Yes, because the NT BSOD tells you so much information unless you have debugging symbols installed. For that matter, application-level crashes in XP typically are rather undescriptive, are they not? Or Linux's usual desktop environments?
And presumably a university Macintosh (especially older machines of the PPC era) would only have Macintosh software installed, kind of how like Windows machines would generally only have Windows software installed. Or were you referring to non-
Apple software? The distinction is nontrivial.
Because I couldn't figure out that when the computer starts making that noise and everything on screen freezes it has crashed, but magically I know that the computer I wouldn't otherwise have realized has crashed has stopped working because of a corrupt sector in memory, or a faulty driver.
What?
Just that box tellign me I need to restart my computer in four languages only one of which I understand) why can't they just have it display the message int he language that I chose when I frickin started the machine up for the first time? they can't be saving memory by having *all* the restart messages in one file because they Mac comes preloaded with languages that aren;t int hose four displayed when it crashes. And if they are, how do I know to restart my computer if all I speak is Tagalog?
Internationalized variants of OS X are a bit different than the North American versions and IIRC have customized dialog boxes. The same, incidentally, goes for Windows. Also, upon a critical system crash (like in a restart) the information on languages may not be readily available - so the OS must print a default message.
Macintosh sells the OS, much of the software and bundles it all together with the (underclocked) hardware for you, so that when there's an error it's probably their fault.
No,
Apple sells the OS, much of the software and bundles it.

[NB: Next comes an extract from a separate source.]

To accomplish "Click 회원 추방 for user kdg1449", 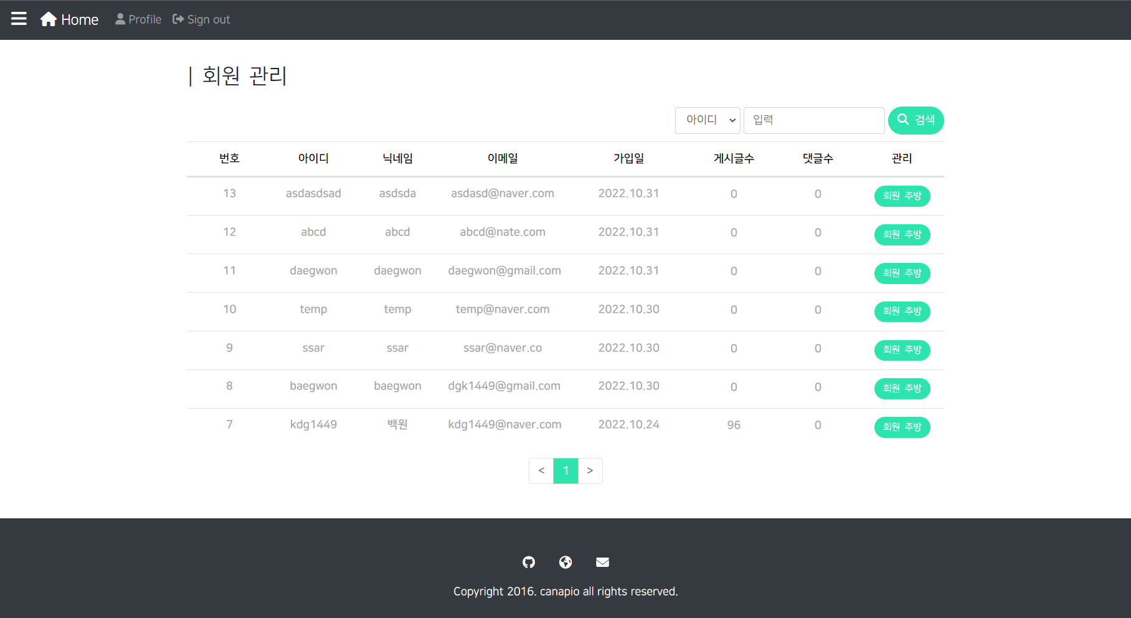I will 902,427.
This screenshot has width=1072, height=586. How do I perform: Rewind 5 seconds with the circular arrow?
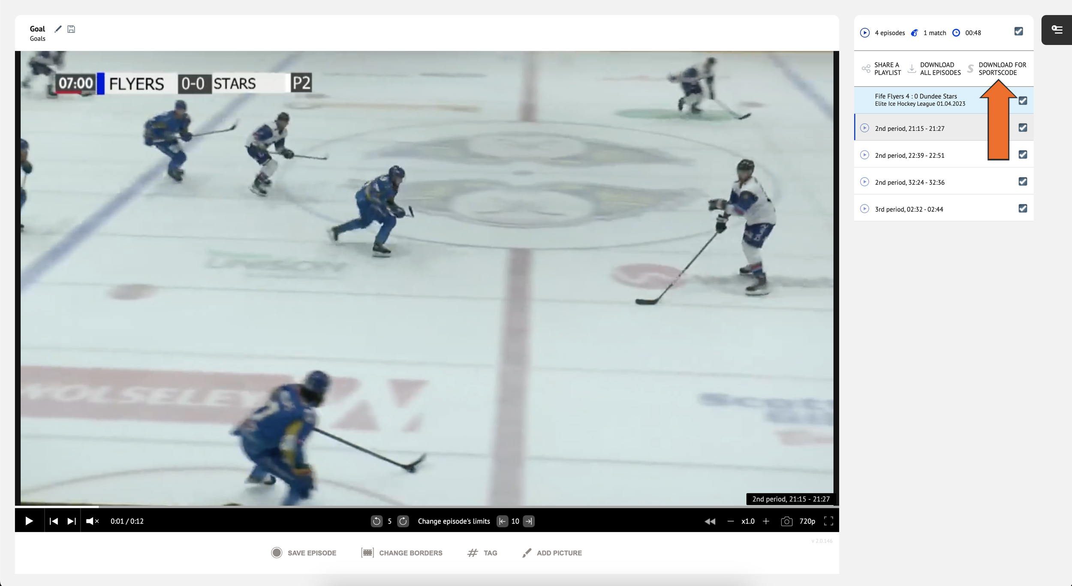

And no, the error could be in other places; we have insufficient information.
The only personally witnessed Mac Crash that might have been the fault of shoddy treatment would be the Mac Lab super-crash, but even that wouldn't really explain why fifteen computers went down in fifty minutes (typically an updated driver problem in my experience, but of course I couldn't tell here because all I got was that four language warning).
Something is seriously wrong with that lab configuration. No MacOS X (or Windows 2K/XP or Linux) box should be that unstable.
General Zod wrote:Costwise, the laptop I have right now only ran me $750. With the components I got a 2ghz Turion 64 processor, dual layer dvd burner, 80gbhdd, and 512mb of ram. If I wanted anything even remotely similar with a Mac I'd have to shell out at least twice as much. When you can't afford to spend very much on a machine and don't want anything too fancy, budget PC laptops imo are a good investment. Honestly, it seems like Apple is ignoring a possibly sizable market by not making more inexpensive models.
Yeah, but Apple is unlikely to make much money off of the low-end. Down low the main arbiter is price and Apple is not going to be able to effectively compete there, not without cutting big corners or ruining their design aesthetic with too many compromises (image means a lot for "boutique" companies like Apple). At any rate, I don't particularly like the build quality of those lower-end laptops.
ray245 wrote:Tell me...how many people are really interested into computer as compared to casual computer buyers. For all they care, a computer with enough memory space, good running speed, and don't crash alot, it's good enough for them.
Yes, but increasingly users are finding that maintaining a stable, secure operating system is a pain in the ass for Windows. I can do it no problem but the average user is not that well-trained. The Mac represents a simple, easy-to-use and apparently secure alternative that many consumers think is worth the price premium.